Aku hanya perempuan yang dipenuhi oleh 1001 kekurangan. Perempuan yang diselimuti dengan banyak kegagalan.

Hidupku tidak seberuntung wanita lain,yang selalu beruntung dalam hal apapun. Betapa menyedihkannya aku, sampai aku merasa tidak ada seorang pun yang peduli apalagi menyayangi ku . Jika ada rasanya mustahil. .

Sepuluh tahun aku menjadi pasien rumah sakit jiwa, aku merasa terpuruk dan berada di titik paling bawah.

Hingga aku bertemu seseorang yang mengulurkan tangannya, mendekat. Memberiku secercah harapan jika perempuan gila seperti ku masih bisa dicintai. Masih bisa merasakan cinta .

Meski hanya rasa kasihan, aku ucapkan terimakasih karena telah mencintai ku. Miranda.

Karya ini diterbitkan atas izin NovelToon Nanie Famuzi, isi konten hanyalah pandangan pribadi pembuatnya, tidak mewakili NovelToon sendiri

Chapter 20

"Alin, sayang! Kapan kamu datang, Nak?” suara lembut Mama Wina terdengar dari arah tangga, penuh kehangatan seperti biasa.

“Barusan, Ma,” jawab Alin sambil berlari kecil memeluk mamanya. Aroma parfum khas Mama Wina langsung menyelimuti hidungnya. “Mama habis dari mana?”

Mama Wina terkekeh kecil sambil menepuk pelan punggung Alin. “Mama baru pulang, habis arisan, sayang. Aduh, capek tapi seru banget. Papa ada, kan? Kamu udah ketemu sama papa?”

“Udah, Ma. Papa lagi di ruang kerjanya, kayaknya masih sibuk banget,” sahut Alin sambil tersenyum tipis.

“Oh, ya sudah,” jawab Mama Wina sambil melepas pelukan dan mengibaskan tangan kecilnya di depan wajah. “Mama mandi dulu, ya. Gerah banget! Nanti kita makan malam bareng-bareng, oke?”
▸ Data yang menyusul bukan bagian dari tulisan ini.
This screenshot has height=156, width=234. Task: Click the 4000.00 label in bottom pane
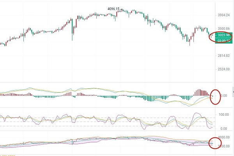click(x=224, y=137)
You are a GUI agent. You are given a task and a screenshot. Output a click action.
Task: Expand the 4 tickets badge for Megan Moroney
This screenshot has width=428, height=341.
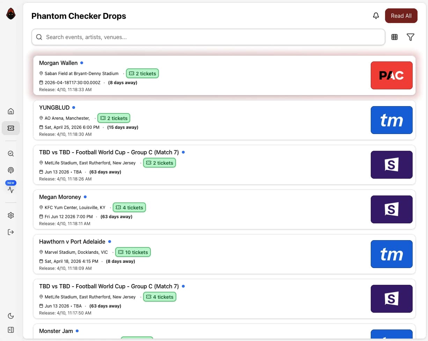point(129,207)
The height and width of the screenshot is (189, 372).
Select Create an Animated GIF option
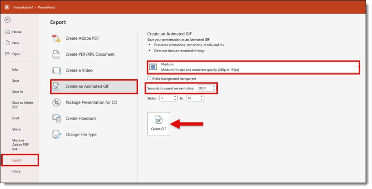click(94, 86)
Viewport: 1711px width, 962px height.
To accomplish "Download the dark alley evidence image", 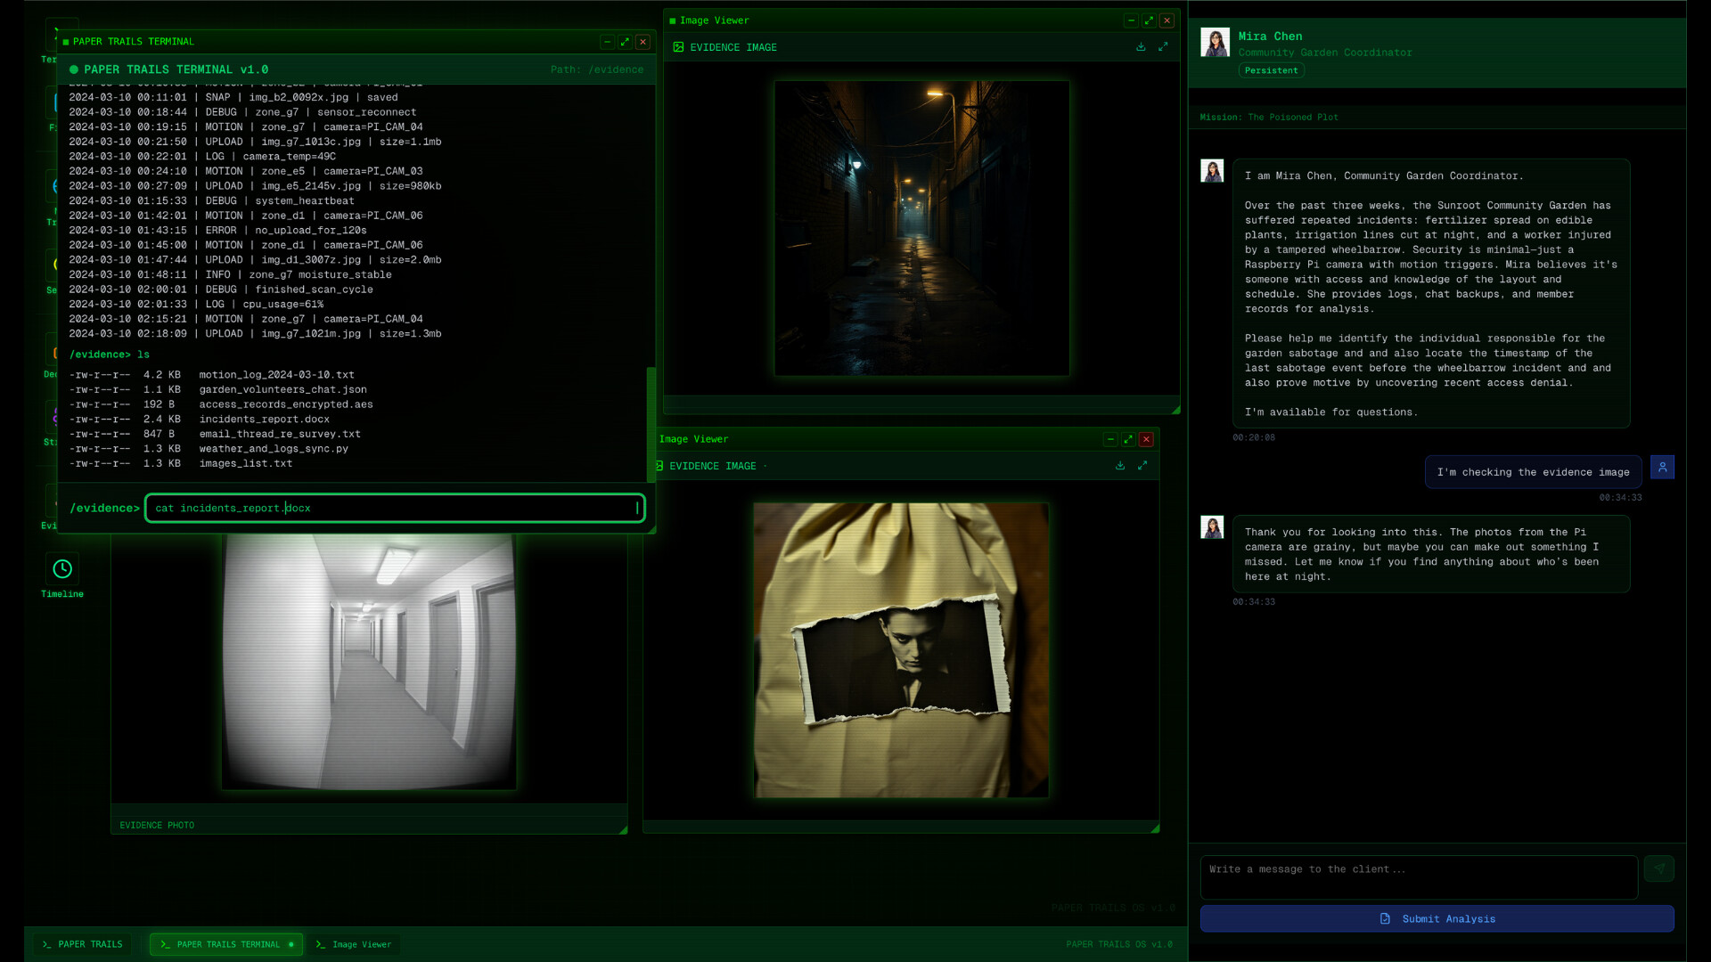I will click(1142, 46).
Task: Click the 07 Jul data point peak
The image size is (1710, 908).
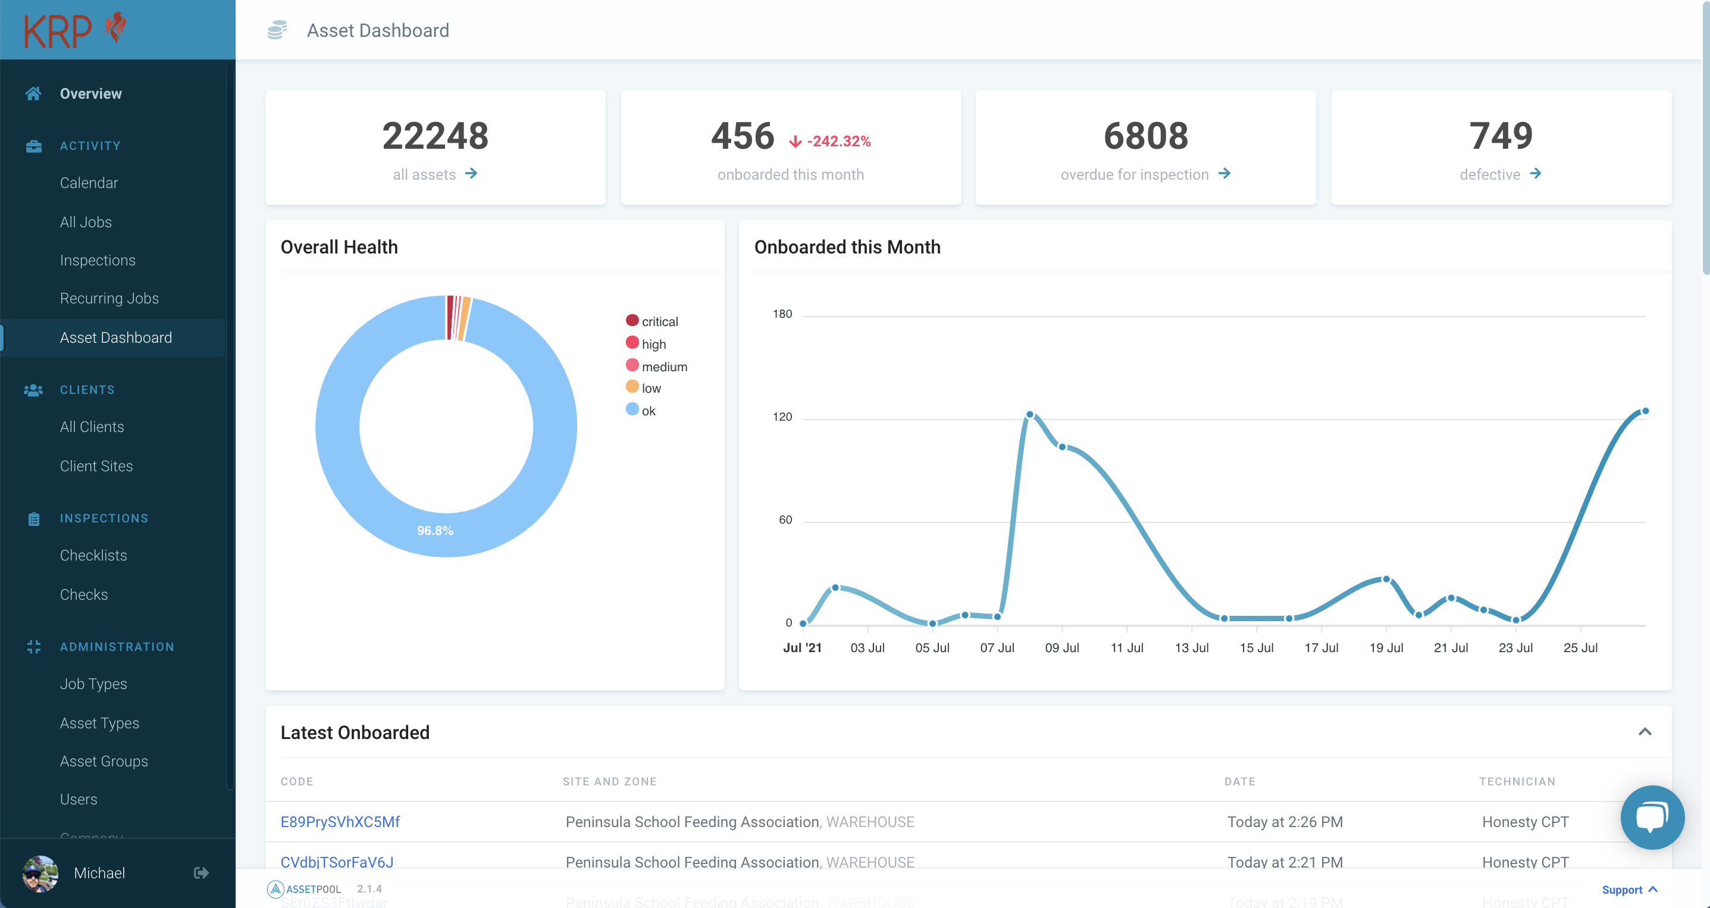Action: tap(1030, 414)
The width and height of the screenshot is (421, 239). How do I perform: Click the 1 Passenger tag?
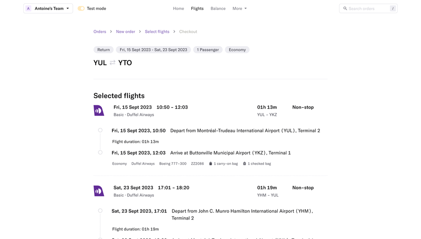[x=208, y=50]
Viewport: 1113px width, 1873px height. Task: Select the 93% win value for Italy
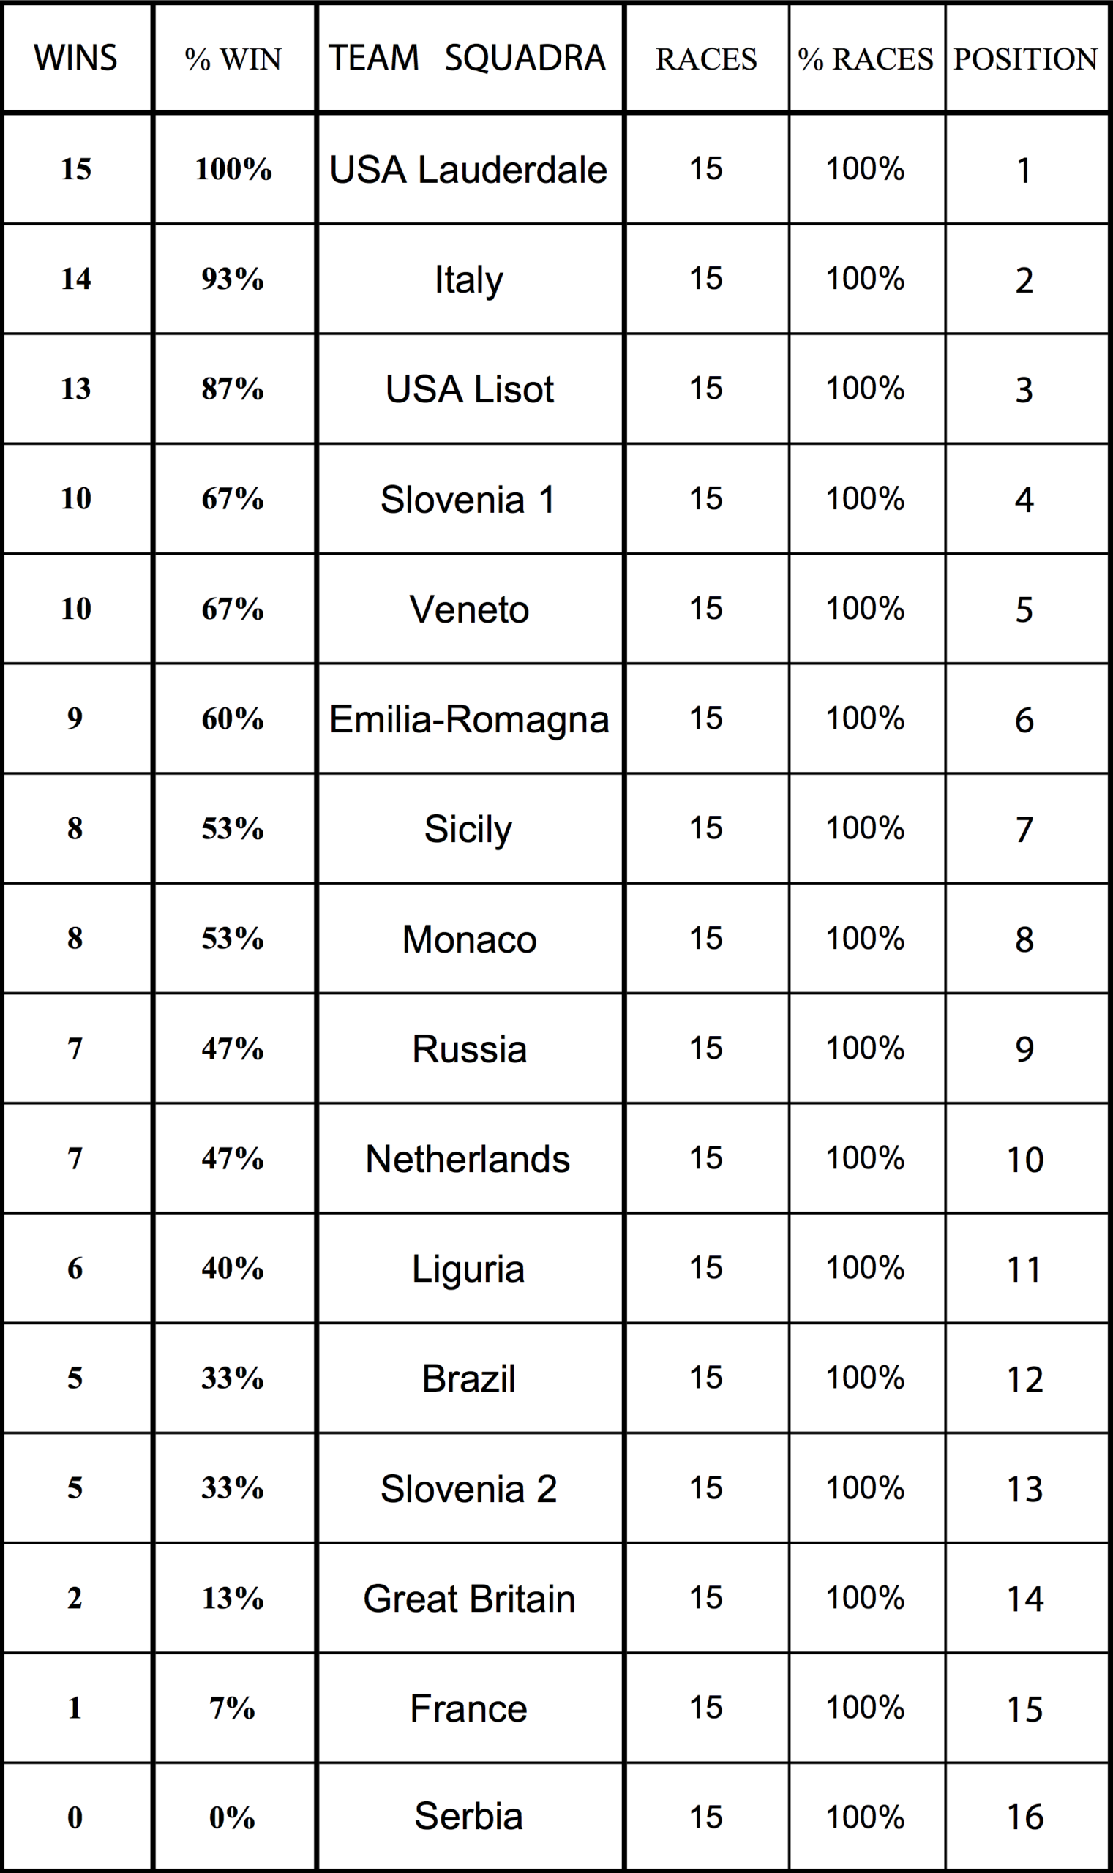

Alin mengangguk pelan, menatap punggung Mama Wina yang beranjak naik ke lantai atas.

Senyumnya sempat muncul, tapi hanya sekejap. Begitu mamanya menghilang di balik tikungan tangga, senyum itu langsung pudar, berganti dengan tatapan kosong.

Alin melangkah masuk ke kamar dengan langkah lemah. Ia menatap foto pernikahannya dengan Jodi yang terpajang di atas meja rias, senyum mereka di dalam bingkai itu terasa seperti kebohongan manis yang kini menyakitkan.

Tangannya menyentuh permukaan kaca foto itu pelan, seolah ingin menembus waktu.

Tok… tok… tok…

Suara ketukan di pintu memecah lamunannya.

“Alin, ini Papa. Boleh Papa masuk?” suara lembut tapi khawatir terdengar dari luar.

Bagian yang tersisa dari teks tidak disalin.